Talvez você já ouviu falar do
“Problema do Mal”. A expressão se refere à mais difícil pergunta da história da
teologia cristã: Se Deus é onipotente e bondade, por que ele permite a existência
do mal e do sofrimento? Afinal, o que quer a expressão "Problema do
Mal"? Antes de tudo, é importante reconhecermos que o mal não é
necessariamente um problema no sentido filosófico do termo. O conceito de
problema pode ser invertido aqui. Por exemplo, uma perspectiva pessimista e
ateísta que afirma a realidade do mal como experiência básica da realidade e
nega o divino e o bem, teria de enfrentar o “problema do bem”. Explicando
melhor: “se o universo não tem propósito e é absurdo (como sugerem alguns
existencialistas ateus, por exemplo), como explicar a experiência do belo, do
inefável e do prazer”? Não seria esse um grande problema filosófico? Como disse
o famoso biblista autraliano Francis I. Andersen: "A rigor, a desgraça
humana, ou o mal em todas as suas formas, é um problema somente para a pessoa
que crê num Deus único, onipotente e todo amoroso". Isso significa que
outras religiões e filosofia não enfrentam um dilema, no sentido de terem de
explicar a existência do mal. Mesmo assim, o mal ainda permanece um problema
para todos os sistemas de pensamento por causa da questão do sofrimento.

▸ Registros extraídos:

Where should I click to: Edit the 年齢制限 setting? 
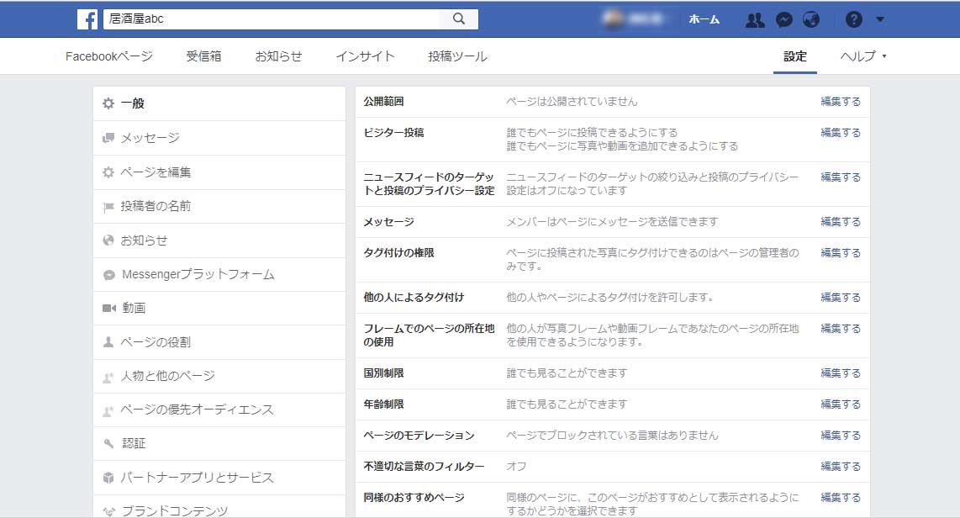841,404
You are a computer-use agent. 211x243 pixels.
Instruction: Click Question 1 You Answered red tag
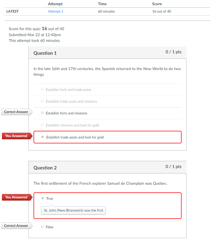(x=17, y=136)
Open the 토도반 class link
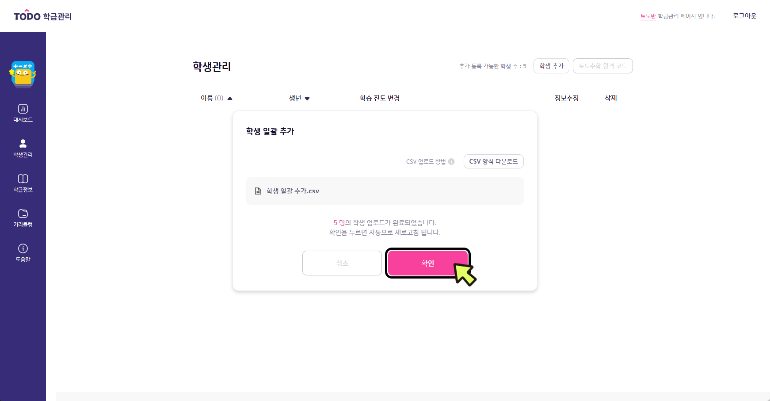This screenshot has width=770, height=401. click(648, 16)
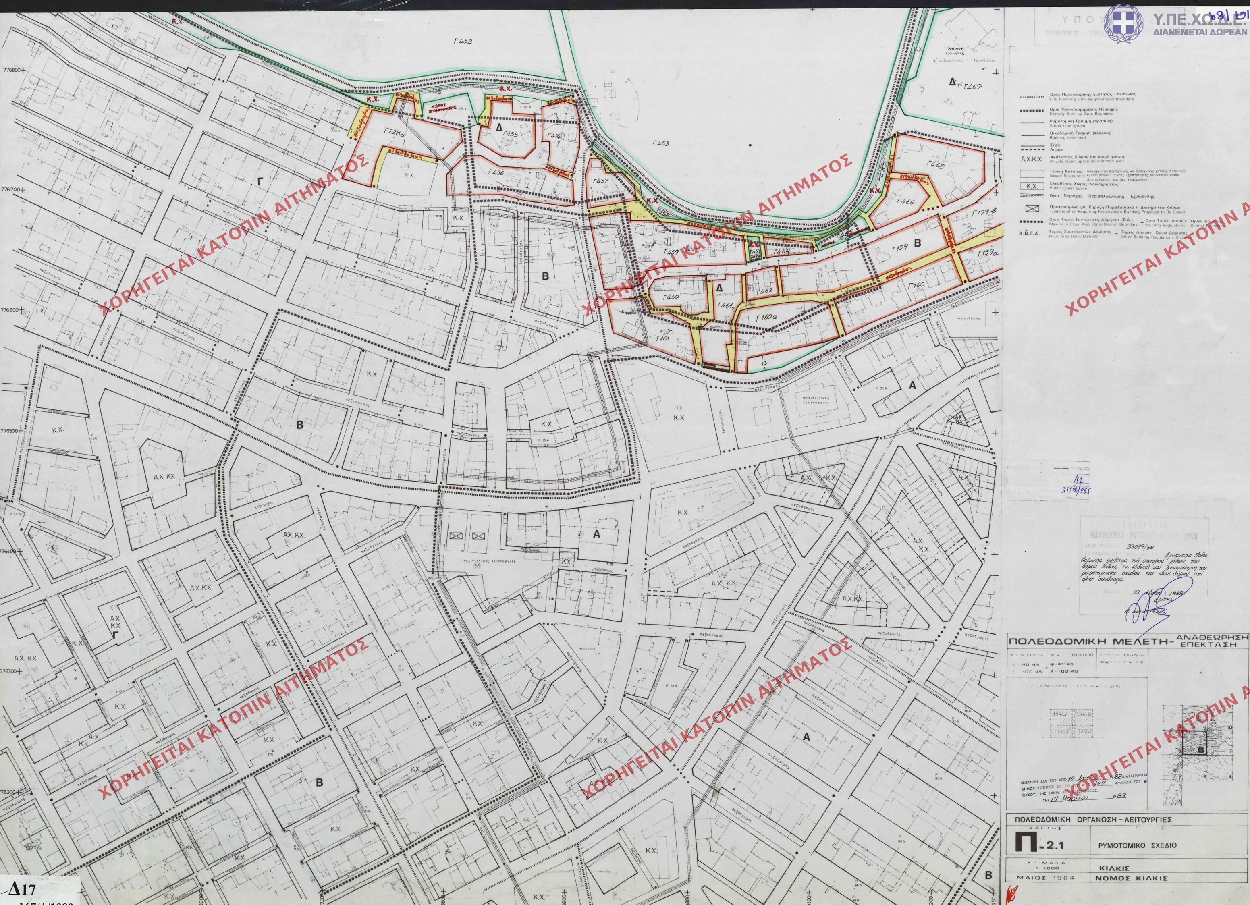Click the Γ455 block label
Screen dimensions: 1250x905
tap(511, 134)
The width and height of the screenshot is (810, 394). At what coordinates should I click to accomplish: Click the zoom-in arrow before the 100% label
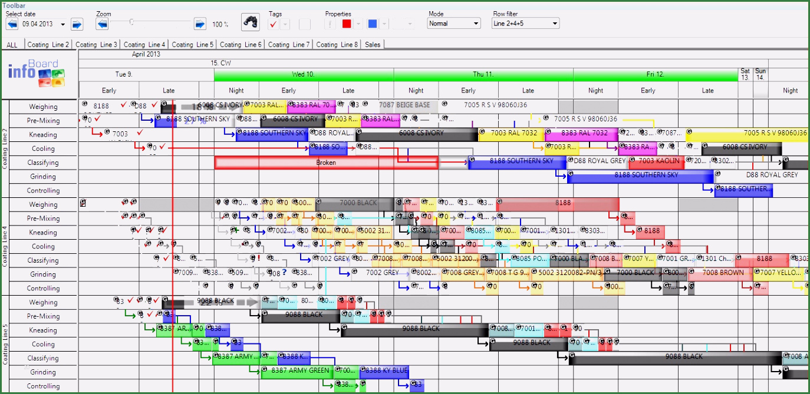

▸ Tarefas:
1. No texto sobre o Problema do Mal, para quem a desgraça humana é um problema, segundo a citação de Francis I. Andersen?
2. Prossiga o texto sobre o Problema do Mal a partir do ponto em que ele termina.

▸ Respostas por tarefa:
1. Somente para a pessoa que crê num Deus único, onipotente e todo amoroso.

2.
A tentativa cristã de lidar com esse
tripé "Deus todo-poderoso", "Deus todo-amoroso" e
"existência do mal", mostrando que a despeito do mal, Deus continua
justo, bom e poderoso foi historicamente denominada Teodicéia. A palavra foi
cunhada em 1710 pelo filósofo alemão Gottfried Leibnitz (1646-1716). Seu
sentido é "justificação de Deus" (do grego theós "Deus" e
dikê "justiça"). A dificuldade do problema foi bem definida pelo
filósofo escocês David Hume (1711-1776) numa retomada do antigo filósofo grego
Epicuro (341-270 a.C.). Conforme escreveu David Hume: “As antigas perguntas de
Epicuro permanecem sem resposta. Quer ele (Deus) impedir o mal, mas não é capaz
de fazê-lo? Então ele é impotente (i.e, não é onipotente). Pode ele fazê-lo,
mas não o deseja? Então ele é malévolo. Não é ele tanto poderoso como o deseja
fazê-lo? De onde, pois, procede o mal?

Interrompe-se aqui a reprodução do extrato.